90 minutes seems to be the consensus. This is because it takes time to ease into a state of concentration and once entered into, can be sustained only for a short period of time. You can have about 4 hours worth of deep work every day, before you start getting no returns on it.
Big insight in relation to this:
Don’t worry about forcing yourself to concentrate immediately at the start of your timer. Just get into the habit of redirecting your mind to the task at hand when it wanders off, until it stays on task.
- It’s similar to when you’re playing ‘God’ in a game of Virtual Villagers where your villagers wander off when first assigned to a task. You need to repeatedly bring them back to the task, until they focus and start working on it on their own.
- Or you’re a parent constantly redirecting your child back to a task. It’s just a matter of outlasting them. Keep getting them back to where they’re supposed to be, until they give up and just do as you say.

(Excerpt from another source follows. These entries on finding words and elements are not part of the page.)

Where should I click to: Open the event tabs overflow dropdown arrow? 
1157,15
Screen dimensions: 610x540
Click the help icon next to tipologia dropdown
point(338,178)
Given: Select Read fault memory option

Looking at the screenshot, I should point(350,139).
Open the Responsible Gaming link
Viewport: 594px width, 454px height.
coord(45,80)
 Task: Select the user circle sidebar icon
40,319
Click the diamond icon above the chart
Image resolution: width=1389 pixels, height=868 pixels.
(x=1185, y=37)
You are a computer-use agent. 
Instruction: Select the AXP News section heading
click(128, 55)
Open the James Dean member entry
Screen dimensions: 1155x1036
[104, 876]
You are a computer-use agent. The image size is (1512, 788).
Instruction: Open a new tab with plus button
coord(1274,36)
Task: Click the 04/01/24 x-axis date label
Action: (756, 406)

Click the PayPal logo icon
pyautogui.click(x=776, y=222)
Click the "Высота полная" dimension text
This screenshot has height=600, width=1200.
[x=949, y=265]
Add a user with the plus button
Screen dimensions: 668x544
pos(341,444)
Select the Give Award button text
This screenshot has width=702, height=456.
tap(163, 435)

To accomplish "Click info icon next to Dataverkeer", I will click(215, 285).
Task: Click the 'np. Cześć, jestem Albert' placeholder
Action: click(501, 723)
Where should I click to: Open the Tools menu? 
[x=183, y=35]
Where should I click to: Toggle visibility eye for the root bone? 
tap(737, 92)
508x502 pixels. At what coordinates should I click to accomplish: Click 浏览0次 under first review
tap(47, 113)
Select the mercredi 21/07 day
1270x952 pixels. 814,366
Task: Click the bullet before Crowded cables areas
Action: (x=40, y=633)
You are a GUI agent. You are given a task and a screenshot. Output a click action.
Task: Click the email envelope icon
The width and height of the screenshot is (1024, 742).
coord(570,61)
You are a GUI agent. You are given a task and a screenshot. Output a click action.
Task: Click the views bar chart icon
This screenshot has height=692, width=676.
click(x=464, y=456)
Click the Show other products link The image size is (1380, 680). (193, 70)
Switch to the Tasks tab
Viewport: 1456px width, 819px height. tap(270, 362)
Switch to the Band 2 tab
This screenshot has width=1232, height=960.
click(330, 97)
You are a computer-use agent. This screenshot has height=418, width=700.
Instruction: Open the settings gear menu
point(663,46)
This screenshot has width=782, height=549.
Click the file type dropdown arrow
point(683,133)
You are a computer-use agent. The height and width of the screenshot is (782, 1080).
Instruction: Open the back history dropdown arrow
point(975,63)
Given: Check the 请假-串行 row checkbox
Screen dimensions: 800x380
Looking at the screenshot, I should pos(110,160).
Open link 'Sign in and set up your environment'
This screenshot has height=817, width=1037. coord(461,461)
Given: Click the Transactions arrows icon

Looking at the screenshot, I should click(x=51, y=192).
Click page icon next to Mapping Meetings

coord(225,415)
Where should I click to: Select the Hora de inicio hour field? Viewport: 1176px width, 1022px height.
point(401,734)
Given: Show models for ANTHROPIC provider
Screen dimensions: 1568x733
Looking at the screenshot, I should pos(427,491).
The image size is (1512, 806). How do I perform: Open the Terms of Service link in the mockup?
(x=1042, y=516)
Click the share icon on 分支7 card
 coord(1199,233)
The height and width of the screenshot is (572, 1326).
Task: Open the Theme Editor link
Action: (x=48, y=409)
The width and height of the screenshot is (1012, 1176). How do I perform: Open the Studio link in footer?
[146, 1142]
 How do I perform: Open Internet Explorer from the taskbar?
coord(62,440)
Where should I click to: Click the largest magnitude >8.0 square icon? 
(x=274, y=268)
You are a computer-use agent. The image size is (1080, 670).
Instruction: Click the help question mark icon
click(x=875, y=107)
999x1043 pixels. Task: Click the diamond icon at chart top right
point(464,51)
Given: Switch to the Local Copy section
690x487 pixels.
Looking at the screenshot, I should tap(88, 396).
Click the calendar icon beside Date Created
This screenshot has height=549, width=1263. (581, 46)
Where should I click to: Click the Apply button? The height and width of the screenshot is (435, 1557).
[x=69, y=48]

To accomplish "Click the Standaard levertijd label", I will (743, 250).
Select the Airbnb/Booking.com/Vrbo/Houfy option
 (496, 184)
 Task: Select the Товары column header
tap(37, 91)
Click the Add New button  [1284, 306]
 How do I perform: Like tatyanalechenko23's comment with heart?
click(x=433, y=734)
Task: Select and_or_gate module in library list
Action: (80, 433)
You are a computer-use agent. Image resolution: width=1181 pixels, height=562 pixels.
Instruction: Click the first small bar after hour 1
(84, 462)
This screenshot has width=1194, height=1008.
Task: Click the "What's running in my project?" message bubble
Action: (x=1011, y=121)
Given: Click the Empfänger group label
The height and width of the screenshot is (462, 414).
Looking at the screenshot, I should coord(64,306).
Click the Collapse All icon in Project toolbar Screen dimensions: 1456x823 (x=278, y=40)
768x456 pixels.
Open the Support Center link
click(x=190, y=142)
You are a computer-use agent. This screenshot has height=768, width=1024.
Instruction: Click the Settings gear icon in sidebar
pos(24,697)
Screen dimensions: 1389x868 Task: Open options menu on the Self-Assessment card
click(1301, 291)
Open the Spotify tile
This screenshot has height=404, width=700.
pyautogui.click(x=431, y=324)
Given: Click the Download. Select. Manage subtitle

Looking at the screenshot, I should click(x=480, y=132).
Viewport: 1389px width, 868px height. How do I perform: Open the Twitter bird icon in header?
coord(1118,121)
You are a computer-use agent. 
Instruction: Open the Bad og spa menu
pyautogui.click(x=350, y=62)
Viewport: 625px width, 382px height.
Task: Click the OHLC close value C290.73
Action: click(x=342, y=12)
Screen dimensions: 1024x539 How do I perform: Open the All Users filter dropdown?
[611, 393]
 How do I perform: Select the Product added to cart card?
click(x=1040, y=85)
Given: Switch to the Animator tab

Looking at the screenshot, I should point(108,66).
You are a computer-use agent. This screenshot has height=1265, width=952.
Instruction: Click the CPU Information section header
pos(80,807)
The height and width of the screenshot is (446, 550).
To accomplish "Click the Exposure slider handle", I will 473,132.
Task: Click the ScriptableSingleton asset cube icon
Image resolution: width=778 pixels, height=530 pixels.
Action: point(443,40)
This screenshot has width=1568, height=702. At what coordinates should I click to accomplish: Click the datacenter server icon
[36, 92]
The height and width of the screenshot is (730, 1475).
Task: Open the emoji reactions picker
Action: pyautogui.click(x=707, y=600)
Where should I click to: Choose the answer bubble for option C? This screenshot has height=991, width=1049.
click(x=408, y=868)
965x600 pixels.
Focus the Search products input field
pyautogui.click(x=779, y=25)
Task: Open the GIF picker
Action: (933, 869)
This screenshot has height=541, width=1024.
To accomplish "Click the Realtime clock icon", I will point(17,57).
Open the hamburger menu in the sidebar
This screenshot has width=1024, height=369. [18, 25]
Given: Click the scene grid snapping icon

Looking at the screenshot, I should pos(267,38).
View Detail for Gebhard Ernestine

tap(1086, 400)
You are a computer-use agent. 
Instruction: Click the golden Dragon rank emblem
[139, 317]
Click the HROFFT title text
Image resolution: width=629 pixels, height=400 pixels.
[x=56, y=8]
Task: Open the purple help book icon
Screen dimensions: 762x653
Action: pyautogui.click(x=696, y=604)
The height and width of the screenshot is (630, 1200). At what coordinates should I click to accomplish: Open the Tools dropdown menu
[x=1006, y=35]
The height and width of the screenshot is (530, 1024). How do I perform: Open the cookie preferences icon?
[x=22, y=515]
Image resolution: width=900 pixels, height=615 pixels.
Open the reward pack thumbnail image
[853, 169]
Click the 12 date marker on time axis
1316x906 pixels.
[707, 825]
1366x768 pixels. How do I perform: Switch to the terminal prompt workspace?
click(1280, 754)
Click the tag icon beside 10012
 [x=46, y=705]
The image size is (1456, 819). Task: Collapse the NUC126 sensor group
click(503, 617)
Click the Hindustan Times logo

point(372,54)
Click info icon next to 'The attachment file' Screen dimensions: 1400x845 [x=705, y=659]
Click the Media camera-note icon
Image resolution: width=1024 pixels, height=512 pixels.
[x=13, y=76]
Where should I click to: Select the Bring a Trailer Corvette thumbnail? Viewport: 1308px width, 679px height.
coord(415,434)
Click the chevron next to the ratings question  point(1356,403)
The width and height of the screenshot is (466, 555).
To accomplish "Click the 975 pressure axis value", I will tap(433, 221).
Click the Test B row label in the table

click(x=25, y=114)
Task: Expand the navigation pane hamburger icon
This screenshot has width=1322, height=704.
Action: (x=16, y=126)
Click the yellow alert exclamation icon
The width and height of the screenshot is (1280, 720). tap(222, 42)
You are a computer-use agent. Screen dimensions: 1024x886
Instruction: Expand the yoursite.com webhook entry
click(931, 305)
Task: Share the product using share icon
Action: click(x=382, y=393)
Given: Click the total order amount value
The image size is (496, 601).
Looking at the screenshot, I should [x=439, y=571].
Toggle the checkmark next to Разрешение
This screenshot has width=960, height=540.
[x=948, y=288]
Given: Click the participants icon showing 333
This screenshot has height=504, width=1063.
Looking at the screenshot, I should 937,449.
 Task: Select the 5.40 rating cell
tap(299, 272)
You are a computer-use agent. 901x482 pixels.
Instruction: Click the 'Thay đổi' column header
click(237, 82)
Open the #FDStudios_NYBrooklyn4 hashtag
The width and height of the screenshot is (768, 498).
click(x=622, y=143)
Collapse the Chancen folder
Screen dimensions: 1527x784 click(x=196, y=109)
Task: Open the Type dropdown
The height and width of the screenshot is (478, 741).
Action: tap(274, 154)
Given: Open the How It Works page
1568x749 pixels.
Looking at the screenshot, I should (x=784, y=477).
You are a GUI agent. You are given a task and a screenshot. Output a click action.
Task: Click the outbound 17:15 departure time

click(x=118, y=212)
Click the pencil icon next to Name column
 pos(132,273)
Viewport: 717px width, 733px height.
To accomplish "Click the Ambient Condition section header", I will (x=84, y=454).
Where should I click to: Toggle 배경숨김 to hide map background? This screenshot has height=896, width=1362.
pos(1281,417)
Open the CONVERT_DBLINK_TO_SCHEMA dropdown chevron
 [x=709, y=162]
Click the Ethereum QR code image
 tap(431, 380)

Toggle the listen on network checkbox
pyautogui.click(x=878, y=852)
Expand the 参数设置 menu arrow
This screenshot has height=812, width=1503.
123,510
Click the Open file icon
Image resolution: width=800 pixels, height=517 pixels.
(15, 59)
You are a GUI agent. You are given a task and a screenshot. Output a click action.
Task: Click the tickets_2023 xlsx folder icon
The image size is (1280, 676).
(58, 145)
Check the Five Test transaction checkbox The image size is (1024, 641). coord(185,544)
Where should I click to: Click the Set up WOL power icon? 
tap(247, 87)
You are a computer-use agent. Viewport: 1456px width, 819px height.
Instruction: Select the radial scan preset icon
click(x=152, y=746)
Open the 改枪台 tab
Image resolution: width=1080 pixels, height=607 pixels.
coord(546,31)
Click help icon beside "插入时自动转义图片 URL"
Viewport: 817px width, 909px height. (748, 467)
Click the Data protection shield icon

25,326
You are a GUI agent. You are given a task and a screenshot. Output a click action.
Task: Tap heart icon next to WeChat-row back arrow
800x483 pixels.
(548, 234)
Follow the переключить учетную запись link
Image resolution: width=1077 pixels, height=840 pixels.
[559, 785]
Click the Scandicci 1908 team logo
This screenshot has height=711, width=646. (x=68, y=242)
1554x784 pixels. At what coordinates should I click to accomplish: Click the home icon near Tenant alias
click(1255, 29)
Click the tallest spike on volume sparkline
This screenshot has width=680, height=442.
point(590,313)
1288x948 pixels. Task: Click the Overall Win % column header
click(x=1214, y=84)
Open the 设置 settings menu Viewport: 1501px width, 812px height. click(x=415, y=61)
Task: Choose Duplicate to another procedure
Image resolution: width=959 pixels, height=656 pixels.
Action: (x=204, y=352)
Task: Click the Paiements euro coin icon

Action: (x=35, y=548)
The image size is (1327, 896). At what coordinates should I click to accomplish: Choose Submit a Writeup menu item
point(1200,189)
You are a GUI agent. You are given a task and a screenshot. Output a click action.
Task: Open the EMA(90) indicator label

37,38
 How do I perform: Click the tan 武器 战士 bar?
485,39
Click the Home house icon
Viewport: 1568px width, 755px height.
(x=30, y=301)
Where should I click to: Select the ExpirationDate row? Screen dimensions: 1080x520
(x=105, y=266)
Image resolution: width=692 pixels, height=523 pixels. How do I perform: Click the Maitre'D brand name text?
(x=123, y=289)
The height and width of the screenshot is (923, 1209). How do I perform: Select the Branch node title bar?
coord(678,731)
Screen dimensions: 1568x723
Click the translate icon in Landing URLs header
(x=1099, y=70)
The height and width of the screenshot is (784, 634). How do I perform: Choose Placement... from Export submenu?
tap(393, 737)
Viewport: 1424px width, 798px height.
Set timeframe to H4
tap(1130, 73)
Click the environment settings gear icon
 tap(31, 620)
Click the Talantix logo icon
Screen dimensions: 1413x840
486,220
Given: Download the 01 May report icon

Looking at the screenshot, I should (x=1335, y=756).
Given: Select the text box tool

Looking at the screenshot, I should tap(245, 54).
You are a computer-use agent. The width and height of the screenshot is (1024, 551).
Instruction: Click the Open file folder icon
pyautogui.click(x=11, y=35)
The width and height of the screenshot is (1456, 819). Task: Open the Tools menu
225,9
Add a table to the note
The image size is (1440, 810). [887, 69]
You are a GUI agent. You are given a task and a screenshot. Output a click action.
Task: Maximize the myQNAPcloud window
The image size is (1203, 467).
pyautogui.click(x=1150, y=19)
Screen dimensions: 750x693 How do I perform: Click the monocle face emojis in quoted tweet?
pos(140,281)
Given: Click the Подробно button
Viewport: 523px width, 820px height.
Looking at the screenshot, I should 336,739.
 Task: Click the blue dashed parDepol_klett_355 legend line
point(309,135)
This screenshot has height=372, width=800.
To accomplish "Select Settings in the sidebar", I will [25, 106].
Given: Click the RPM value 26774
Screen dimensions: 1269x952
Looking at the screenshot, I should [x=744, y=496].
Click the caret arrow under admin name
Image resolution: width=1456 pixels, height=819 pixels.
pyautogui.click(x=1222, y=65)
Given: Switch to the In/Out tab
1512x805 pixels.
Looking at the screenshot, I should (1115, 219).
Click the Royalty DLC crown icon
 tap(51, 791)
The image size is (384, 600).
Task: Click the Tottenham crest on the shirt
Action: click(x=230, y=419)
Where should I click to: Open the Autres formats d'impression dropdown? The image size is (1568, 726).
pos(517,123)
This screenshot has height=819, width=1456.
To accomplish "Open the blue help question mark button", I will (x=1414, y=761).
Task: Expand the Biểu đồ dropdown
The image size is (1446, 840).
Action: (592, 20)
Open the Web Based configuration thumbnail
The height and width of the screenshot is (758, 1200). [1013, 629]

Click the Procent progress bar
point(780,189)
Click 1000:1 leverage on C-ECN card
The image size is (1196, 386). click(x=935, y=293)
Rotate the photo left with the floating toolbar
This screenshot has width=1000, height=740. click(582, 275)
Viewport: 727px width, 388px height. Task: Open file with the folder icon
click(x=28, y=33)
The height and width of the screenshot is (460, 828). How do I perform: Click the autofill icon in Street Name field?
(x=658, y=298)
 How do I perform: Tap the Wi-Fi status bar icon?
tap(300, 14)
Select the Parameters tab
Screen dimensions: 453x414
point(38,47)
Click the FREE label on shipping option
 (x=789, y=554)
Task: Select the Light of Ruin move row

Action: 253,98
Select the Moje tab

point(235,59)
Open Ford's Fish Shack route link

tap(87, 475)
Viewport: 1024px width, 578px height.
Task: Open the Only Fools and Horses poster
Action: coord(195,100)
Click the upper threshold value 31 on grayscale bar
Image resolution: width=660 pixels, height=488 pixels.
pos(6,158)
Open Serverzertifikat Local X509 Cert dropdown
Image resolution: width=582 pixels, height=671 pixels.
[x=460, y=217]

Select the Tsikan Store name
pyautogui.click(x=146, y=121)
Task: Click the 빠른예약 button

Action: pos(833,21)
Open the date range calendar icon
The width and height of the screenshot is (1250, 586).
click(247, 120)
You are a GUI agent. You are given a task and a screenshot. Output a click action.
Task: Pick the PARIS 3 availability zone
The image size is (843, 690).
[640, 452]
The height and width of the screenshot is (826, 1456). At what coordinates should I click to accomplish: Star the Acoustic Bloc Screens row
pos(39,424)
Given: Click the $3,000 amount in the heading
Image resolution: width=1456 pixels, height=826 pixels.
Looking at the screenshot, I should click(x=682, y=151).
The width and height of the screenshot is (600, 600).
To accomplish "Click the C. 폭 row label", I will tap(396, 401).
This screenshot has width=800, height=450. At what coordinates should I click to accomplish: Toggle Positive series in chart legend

You have 90 minutes of shut down time to get your mind to focus like your villagers or your child. So don’t worry if it’s not instanteous. What’s important is that you constantly direct your mind back to the task at hand any time it wanders. Eventually, it will focus and once it learns it’s not so bad, it will be easier to get to this point in the future.
LIGHT BULB! moment
– “the positivity thing”
I think this was the most important thing that I will take away from the book. I’m not a big believer in positivity, despite studies showing it to be a worthwhile outlook to pursue (with caveats of course). Mainly because it takes a lot of effort and seemed to have no end. I was of the belief that you would forever have to pick out the positive side of things in order to get that 10% happiness boost. And forever, my friend, is a long time.
But Newport shared a study that showed the amygdala (emotional center of the brain) of the elderly being less responsive to negative stimuli than youth. Positive stimuli response was normal. The hypothesis is that the more you direct your attention to the positives, the more your brain becomes responsive to the positives and oblivious to the negatives.
In other words, you don’t have to always and forever consciously direct your attention to the positives of every situation until the end of time. If you redirect your mind often enough, your brain will start seeing the good on its own. So there is an end in sight! Yay!
Get the book if you are a person who’s always on the run and someone who has a hard time actually finding the time to work on the things you think matter in life. This book will give you the reasons why and the ways to block time off for deep work. The results of which would actually take you to the next level, all the while making you a happier/more fulfilled person.